TSIG keys - BlueCat Integrity - 9.3.0

Address Manager Administration Guide

Product name
BlueCat Integrity

Define Transaction Signature (TSIG) keys used for DDNS updates and secure zone transfers.

You can define Transaction Signature (TSIG) keys in Address Manager for the following functions:
  • to allow a DHCP Server to perform secure DDNS updates to a DNS server
  • to allow a DNS Server to receive secure DDNS updates from a DDNS client
  • to secure zone transfers and other DNS deployment options.

Any inter-communicating DNS Servers (such as DNS servers in a primary/secondary relationship) using the TSIG Key Server Pair DNS deployment option must all be on the same software level. For example, a primary and its secondary servers must all be running DNS/DHCP Server software version 9.3.0. DNS/DHCP Servers running different software levels might result in deployment or zone transfer failures.

For more information on the TSIG Key Pair DNS deployment option, refer to Reference: DNS deployment options.

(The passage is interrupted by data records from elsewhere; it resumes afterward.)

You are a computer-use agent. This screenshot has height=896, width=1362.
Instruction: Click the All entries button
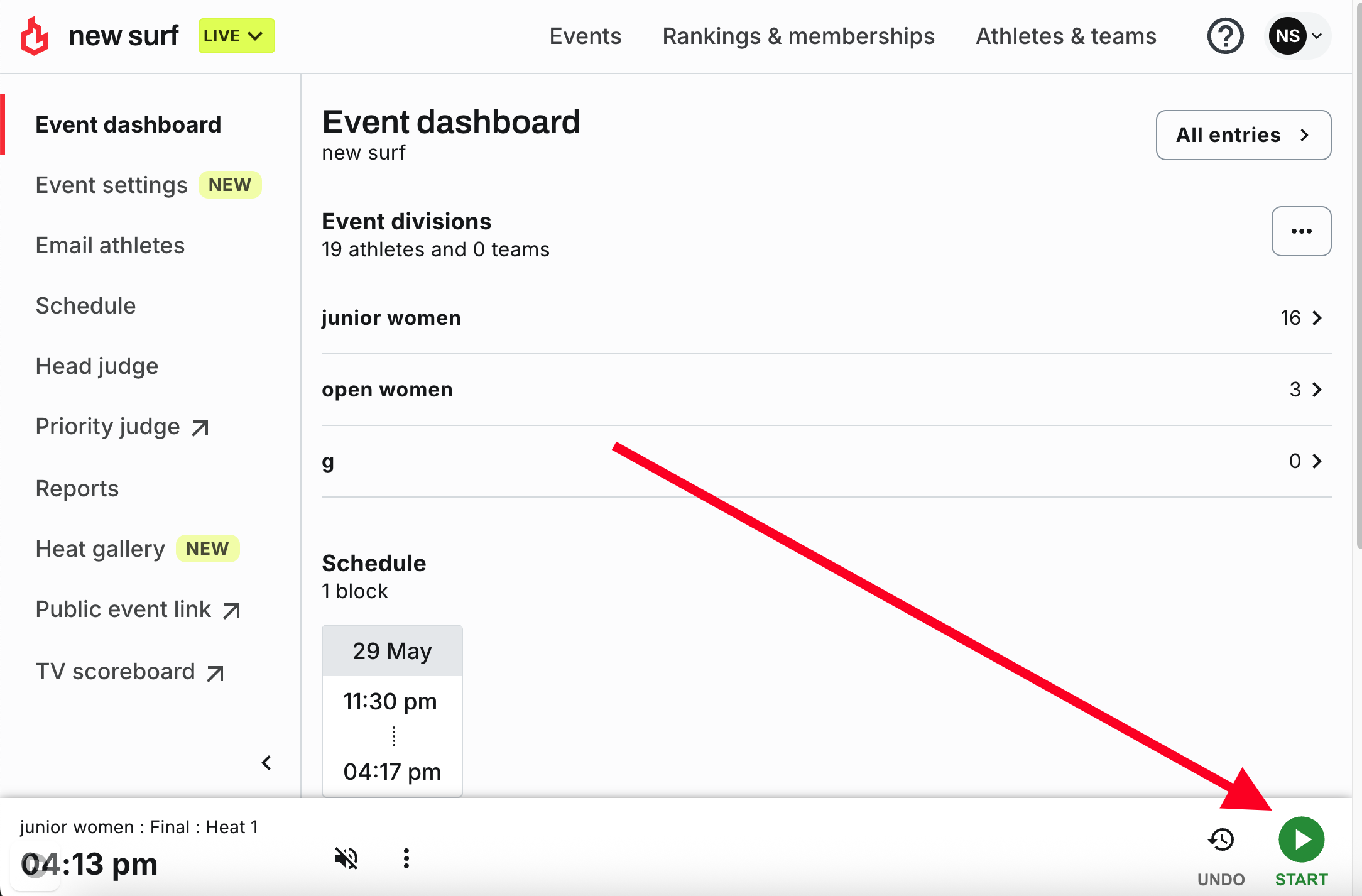tap(1243, 135)
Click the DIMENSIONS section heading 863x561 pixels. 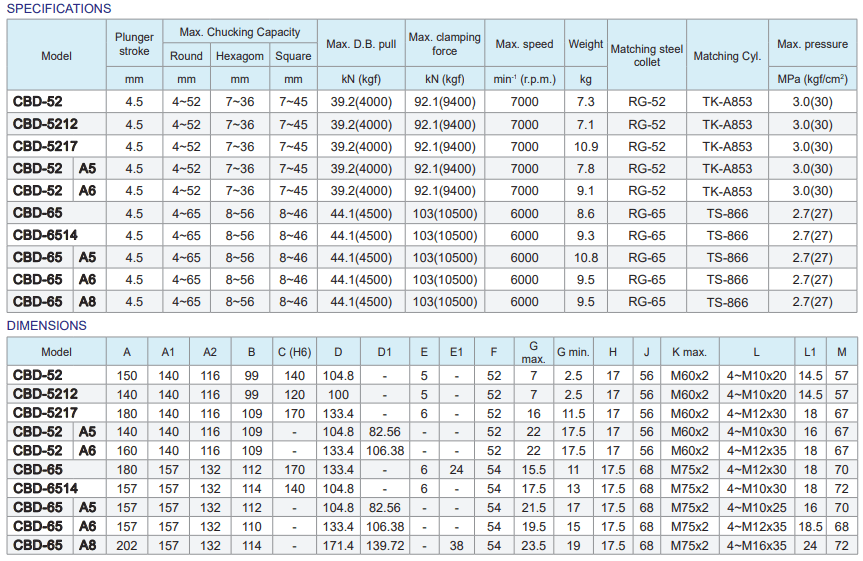[x=47, y=326]
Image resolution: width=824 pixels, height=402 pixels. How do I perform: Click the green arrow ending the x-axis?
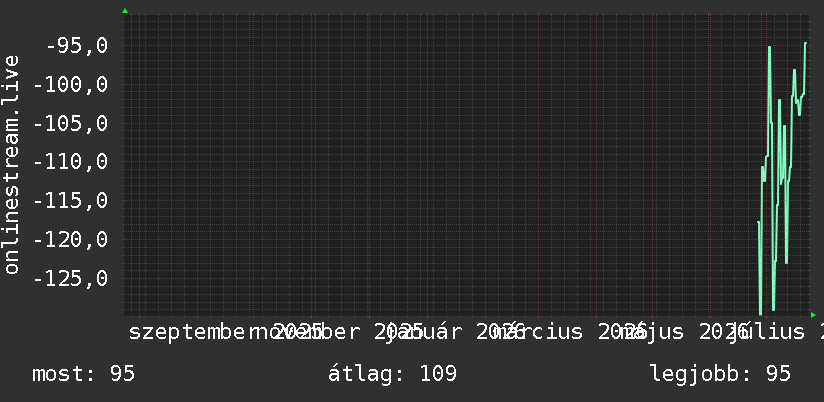(813, 315)
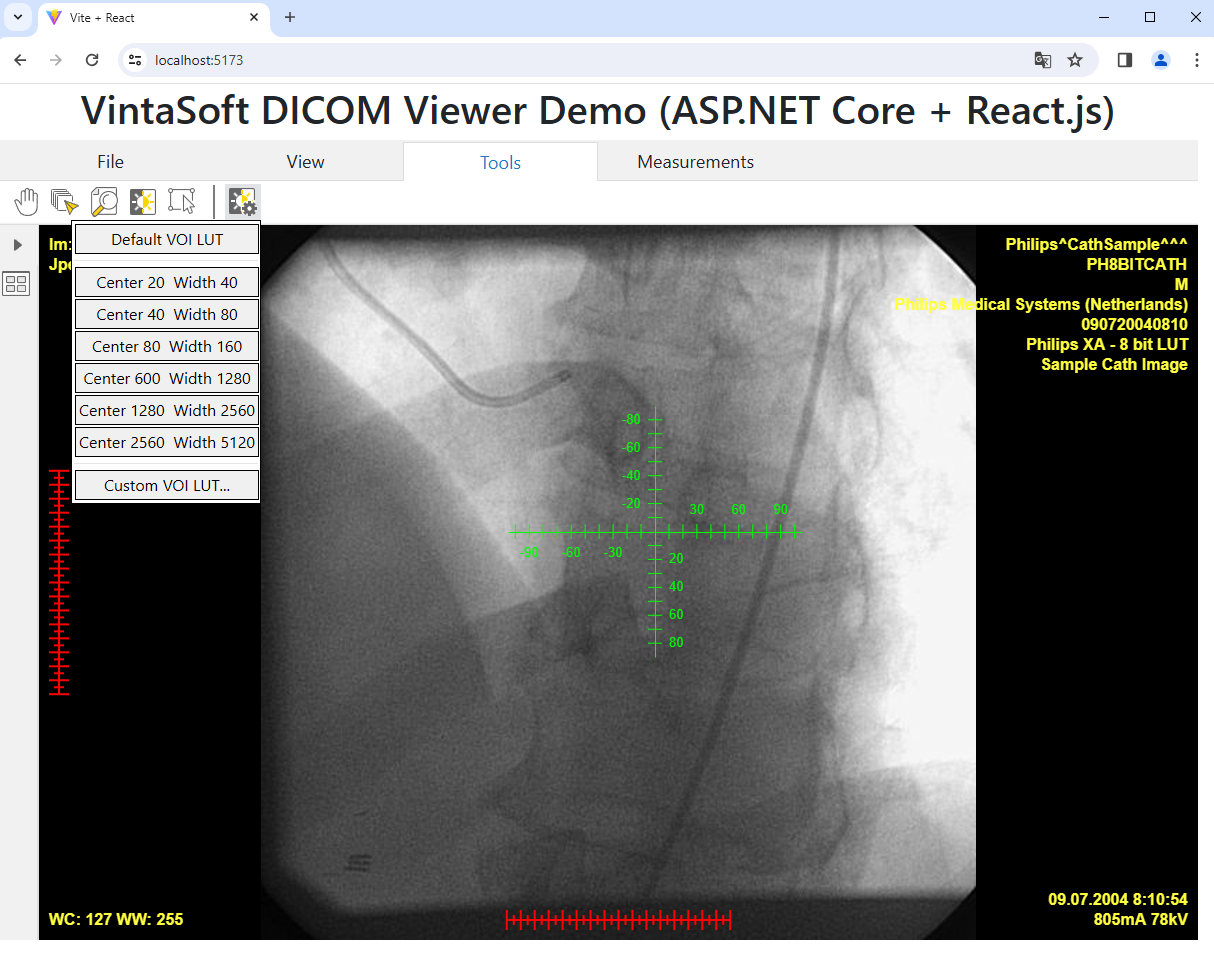
Task: Select Center 80 Width 160 option
Action: click(x=167, y=347)
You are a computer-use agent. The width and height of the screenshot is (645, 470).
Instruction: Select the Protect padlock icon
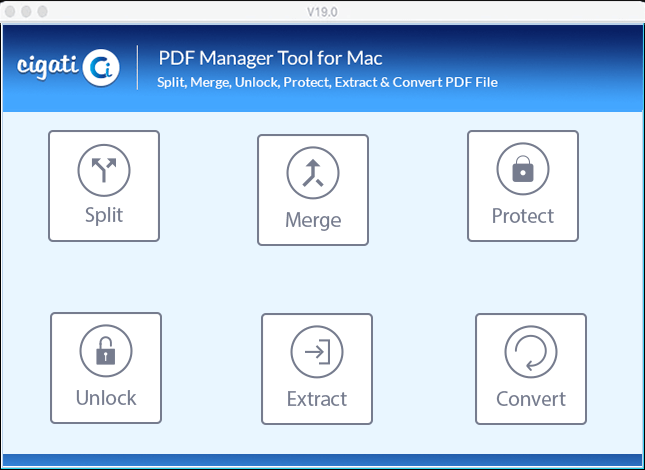[x=523, y=169]
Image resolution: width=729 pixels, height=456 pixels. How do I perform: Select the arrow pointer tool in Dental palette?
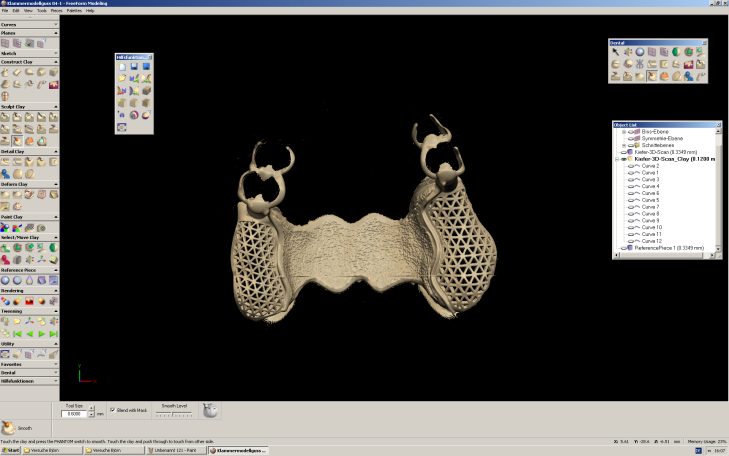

To create a TSIG key, you specify a name for the key, an algorithm, and the length of the key in bits. Address Manager can create the key value automatically, or you can manually type a Base64-encoded string for the key. Use the manual option when you need to add keys that already exist on your DNS and DHCP servers to Address Manager.

You define TSIG keys at the configuration level on the TSIG Keys page tab found on the IP Space, DNS, Devices, TFTP, and Servers main tabs. Keys defined here can be used in DNS Deployment Options set anywhere in the configuration, and in DHCP Forward and Reverse Zones. Keys intended for use with DHCP zones must be defined with the HMAC MD5 algorithm. Keys intended for use with DNS deployment options to secure DDNS updates and zone transfers may use any of the available algorithms. For more information on using TSIG keys with DNS deployment options, refer to DNS deployment options.

When viewing the details for a TSIG key, you can view the objects to which it's linked. You can't delete a TSIG key if it's linked to or used by another Address Manager object. Should a key become compromised, you can perform an emergency rollover to regenerate the key. After regenerating one or more TSIG keys, you need to deploy the configuration to your server or servers.
Tip: What's a “compromised” key?

A compromised key can mean part (or all) of the key has been deciphered through cryptographic analysis by a malicious attacker, or a malicious attacker has gained physical access to the keys. In either case, new keys must be generated in order to preserve the security of your DNS/DHCP environment.